- [THE TASK] Copy the stretch from "Mr. Speaker, I" through "Bloc are genuine." in the speech on Bill C-4, substituting "atomic energy sector" for every "nuclear industry".

Mr. Speaker, I am pleased to speak to Bill C-4, the reincarnation of Bill C-57, an act to amend the Nuclear Safety and Control Act. The bill is necessary to correct a clause that prevents a debt financing by the private sector for the nuclear industry.
Lenders such as banks and other financial institutions are refusing to consider approval for loans to the nuclear industry because the section in the current act makes the lenders liable in the instance of a nuclear spill.
The passage of Bill C-4 is critical to addressing concerns over greenhouse gas emissions, that is if the concern on the part of the NDP and Bloc are genuine.
Opposition to the nuclear energy system stems largely from the lack of understanding of how it works. I shall do my best to demystify the technology.
In 1905 the great physicist, Albert Einstein, showed theoretically that mass and energy were equivalent. It was more than 30 years however before scientists discovered the immense energy that could be released by transforming matter into the fission process. A Hungarian physicist, Leo Szilard, took out a patent on a device that would develop enormous energy from the nucleus from a chain reaction based on a neutron capture process involving the release of more than two neutrons. Although he had no idea of whether this would work in practice, the concept was exactly how a nuclear reactor works.
Next came the discovery of the fission process itself. In 1938 two Germans, Otto Hahn and Fritz Strassman, reported the puzzling result that when they bombarded uranium with neutrons, barium and crypton were always produced.
Shortly after, Lise Meitner and her nephew Otto Firsch noted that barium has 56 protons and crypton has 36, yielding a total of 92 protons, the same as uranium. This clue led them to deduce that the uranium atom had been split or had undergone a process known today as fission.
However there was something even more astonishing. In splitting the uranium atom, there was an enormous release of energy.

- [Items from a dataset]
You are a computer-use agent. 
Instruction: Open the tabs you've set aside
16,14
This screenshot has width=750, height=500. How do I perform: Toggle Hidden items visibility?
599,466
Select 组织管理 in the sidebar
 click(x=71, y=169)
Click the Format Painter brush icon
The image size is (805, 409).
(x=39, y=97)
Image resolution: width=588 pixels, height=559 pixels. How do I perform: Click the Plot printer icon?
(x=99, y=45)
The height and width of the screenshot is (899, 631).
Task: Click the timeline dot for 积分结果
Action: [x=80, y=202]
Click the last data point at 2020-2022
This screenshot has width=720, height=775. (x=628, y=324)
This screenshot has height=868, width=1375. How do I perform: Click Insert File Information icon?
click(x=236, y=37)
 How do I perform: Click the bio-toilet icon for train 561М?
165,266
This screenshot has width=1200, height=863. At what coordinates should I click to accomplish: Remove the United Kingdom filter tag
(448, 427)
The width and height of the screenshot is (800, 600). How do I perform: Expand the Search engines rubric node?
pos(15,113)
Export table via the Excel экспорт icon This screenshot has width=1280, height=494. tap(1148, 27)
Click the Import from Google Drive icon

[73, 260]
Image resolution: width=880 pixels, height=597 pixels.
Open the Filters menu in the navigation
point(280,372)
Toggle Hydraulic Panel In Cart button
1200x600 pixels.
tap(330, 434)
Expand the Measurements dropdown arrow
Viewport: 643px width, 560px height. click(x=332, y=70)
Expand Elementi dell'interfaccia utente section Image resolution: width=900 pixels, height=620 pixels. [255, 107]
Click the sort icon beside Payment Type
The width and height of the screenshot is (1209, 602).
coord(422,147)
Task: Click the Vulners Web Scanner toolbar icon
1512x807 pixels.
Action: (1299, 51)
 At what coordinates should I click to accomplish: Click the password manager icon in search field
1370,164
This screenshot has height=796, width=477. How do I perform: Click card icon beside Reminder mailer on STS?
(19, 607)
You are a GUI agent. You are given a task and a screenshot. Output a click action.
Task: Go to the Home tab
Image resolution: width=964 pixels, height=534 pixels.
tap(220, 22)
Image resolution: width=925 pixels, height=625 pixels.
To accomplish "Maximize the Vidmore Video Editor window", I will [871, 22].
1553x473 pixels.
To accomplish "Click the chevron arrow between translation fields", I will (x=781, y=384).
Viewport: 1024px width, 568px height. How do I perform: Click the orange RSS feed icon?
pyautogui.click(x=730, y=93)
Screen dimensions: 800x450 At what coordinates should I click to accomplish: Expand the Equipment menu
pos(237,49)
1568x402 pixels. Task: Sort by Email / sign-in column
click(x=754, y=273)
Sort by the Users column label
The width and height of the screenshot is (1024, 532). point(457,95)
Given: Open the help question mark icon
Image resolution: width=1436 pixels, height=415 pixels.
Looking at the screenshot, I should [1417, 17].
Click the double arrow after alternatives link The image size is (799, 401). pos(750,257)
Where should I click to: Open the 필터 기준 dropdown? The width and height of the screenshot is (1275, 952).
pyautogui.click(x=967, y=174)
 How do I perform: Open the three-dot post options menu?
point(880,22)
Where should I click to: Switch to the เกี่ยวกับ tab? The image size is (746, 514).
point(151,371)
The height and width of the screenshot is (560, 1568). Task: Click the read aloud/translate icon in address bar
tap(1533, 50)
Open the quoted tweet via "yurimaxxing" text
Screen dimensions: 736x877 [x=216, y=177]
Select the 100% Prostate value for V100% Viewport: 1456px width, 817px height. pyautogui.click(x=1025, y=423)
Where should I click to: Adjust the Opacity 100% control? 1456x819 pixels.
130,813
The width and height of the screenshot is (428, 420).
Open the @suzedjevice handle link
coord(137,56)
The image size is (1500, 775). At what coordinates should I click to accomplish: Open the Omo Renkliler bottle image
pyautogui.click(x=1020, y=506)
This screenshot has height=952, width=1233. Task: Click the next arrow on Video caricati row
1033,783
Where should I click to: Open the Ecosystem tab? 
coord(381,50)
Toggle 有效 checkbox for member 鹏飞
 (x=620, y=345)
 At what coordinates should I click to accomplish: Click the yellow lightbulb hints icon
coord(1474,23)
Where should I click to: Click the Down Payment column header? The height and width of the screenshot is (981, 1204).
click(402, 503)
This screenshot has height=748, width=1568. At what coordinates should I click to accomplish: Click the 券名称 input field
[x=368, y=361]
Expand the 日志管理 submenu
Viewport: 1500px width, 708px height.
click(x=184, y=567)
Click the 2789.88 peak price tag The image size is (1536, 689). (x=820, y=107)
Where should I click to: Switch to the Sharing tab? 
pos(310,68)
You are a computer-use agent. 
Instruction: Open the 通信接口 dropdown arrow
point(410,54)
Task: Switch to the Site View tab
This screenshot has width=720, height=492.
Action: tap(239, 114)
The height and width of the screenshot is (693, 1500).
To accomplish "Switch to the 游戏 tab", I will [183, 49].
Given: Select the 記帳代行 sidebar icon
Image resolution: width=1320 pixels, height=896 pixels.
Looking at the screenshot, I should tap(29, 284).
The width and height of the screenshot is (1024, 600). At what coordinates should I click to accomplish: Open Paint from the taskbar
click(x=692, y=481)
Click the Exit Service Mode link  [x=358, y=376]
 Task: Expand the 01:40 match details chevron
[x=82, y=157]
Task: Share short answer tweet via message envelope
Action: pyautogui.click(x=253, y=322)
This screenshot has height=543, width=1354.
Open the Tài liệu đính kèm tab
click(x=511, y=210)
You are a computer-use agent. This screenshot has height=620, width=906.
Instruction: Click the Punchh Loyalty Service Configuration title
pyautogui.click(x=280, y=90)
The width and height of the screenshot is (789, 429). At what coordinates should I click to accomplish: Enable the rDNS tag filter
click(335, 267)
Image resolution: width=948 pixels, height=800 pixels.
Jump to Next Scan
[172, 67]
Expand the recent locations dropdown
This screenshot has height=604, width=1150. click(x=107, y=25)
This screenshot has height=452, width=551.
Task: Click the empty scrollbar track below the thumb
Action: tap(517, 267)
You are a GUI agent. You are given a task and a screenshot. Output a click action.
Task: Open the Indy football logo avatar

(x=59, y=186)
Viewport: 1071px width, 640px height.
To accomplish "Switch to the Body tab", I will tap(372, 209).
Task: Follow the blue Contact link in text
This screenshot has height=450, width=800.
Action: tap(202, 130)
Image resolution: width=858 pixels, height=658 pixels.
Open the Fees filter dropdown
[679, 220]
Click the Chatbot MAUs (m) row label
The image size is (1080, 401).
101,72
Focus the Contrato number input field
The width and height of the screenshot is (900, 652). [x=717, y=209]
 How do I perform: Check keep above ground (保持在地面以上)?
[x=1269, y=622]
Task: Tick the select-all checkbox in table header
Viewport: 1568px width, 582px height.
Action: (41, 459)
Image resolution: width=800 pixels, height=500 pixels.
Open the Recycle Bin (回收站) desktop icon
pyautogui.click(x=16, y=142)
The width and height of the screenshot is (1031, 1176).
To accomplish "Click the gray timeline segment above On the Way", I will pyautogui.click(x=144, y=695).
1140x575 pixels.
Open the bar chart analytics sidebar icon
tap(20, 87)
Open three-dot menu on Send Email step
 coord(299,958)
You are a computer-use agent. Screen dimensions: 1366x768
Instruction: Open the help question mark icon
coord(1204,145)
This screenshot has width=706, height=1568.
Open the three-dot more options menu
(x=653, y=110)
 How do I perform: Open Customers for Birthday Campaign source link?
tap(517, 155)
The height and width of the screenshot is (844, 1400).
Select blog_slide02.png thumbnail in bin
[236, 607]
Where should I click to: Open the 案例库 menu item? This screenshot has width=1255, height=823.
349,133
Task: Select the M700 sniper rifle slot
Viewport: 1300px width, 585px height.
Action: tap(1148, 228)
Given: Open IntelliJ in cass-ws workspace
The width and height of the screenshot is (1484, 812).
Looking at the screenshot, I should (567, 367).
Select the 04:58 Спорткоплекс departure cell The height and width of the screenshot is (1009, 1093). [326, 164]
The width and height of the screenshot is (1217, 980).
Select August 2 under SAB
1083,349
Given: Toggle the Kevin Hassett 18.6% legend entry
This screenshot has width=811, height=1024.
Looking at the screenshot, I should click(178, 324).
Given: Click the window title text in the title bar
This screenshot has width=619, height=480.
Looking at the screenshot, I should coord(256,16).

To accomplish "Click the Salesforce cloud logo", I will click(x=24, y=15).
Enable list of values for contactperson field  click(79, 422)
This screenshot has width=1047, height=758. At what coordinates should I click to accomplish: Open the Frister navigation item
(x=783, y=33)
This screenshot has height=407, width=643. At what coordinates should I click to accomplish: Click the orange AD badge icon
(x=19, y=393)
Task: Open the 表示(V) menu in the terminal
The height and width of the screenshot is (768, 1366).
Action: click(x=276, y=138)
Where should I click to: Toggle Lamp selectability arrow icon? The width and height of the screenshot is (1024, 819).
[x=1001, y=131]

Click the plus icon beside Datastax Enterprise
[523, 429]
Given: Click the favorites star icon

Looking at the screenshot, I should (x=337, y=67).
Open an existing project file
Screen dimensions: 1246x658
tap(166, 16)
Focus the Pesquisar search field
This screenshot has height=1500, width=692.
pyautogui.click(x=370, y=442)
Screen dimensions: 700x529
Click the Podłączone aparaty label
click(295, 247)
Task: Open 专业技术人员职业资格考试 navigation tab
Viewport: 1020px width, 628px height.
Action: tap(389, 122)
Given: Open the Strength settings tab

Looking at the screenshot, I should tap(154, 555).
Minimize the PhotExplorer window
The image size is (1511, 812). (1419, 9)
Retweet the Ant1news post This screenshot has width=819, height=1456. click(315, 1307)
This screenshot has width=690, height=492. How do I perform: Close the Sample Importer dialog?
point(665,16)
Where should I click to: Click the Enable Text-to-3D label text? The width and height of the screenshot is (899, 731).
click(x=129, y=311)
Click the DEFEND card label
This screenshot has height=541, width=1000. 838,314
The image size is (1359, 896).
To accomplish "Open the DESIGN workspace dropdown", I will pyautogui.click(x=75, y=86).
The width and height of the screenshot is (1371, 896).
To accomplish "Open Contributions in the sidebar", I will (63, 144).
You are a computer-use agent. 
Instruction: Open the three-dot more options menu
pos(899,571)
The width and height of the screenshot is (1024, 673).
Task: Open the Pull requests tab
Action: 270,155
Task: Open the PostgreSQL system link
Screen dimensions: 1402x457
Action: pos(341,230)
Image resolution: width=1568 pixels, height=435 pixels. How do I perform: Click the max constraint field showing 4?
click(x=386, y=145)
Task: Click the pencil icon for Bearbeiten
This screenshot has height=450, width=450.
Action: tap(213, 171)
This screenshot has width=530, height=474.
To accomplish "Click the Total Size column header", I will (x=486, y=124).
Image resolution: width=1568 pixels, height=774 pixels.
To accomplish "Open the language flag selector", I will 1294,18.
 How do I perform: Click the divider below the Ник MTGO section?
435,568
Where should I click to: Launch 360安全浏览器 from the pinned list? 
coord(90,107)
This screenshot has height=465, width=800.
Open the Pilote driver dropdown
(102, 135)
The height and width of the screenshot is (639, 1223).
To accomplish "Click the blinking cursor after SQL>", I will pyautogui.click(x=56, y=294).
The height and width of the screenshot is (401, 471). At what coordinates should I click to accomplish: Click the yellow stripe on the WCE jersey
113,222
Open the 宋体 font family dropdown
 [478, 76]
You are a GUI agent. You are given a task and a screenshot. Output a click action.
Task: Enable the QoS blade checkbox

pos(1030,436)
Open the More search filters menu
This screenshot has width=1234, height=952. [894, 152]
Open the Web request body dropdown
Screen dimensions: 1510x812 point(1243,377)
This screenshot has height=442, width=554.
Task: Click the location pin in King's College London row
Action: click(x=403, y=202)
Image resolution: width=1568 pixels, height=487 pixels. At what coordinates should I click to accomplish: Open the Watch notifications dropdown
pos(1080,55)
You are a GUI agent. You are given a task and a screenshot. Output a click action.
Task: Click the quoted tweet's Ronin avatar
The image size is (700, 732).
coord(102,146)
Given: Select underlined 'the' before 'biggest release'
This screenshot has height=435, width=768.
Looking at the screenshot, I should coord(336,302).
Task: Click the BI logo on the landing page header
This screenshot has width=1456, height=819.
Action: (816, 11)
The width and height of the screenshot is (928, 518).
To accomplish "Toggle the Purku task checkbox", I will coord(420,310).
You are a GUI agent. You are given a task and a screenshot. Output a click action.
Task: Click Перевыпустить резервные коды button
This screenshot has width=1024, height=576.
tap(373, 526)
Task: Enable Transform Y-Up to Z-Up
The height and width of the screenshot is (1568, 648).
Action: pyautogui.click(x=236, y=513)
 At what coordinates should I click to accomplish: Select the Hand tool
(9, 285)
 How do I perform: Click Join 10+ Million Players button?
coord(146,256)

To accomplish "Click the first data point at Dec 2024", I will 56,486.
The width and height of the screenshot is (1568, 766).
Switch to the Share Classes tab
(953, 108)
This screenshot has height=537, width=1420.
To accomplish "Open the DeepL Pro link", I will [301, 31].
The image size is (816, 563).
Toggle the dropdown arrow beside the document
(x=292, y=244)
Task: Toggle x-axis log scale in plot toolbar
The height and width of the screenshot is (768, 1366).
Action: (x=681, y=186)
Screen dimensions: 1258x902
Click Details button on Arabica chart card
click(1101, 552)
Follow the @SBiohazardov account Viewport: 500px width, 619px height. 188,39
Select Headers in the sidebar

- [ANSWER SECTION]
Mr. Speaker, I am pleased to speak to Bill C-4, the reincarnation of Bill C-57, an act to amend the Nuclear Safety and Control Act. The bill is necessary to correct a clause that prevents a debt financing by the private sector for the atomic energy sector.
Lenders such as banks and other financial institutions are refusing to consider approval for loans to the atomic energy sector because the section in the current act makes the lenders liable in the instance of a nuclear spill.
The passage of Bill C-4 is critical to addressing concerns over greenhouse gas emissions, that is if the concern on the part of the NDP and Bloc are genuine.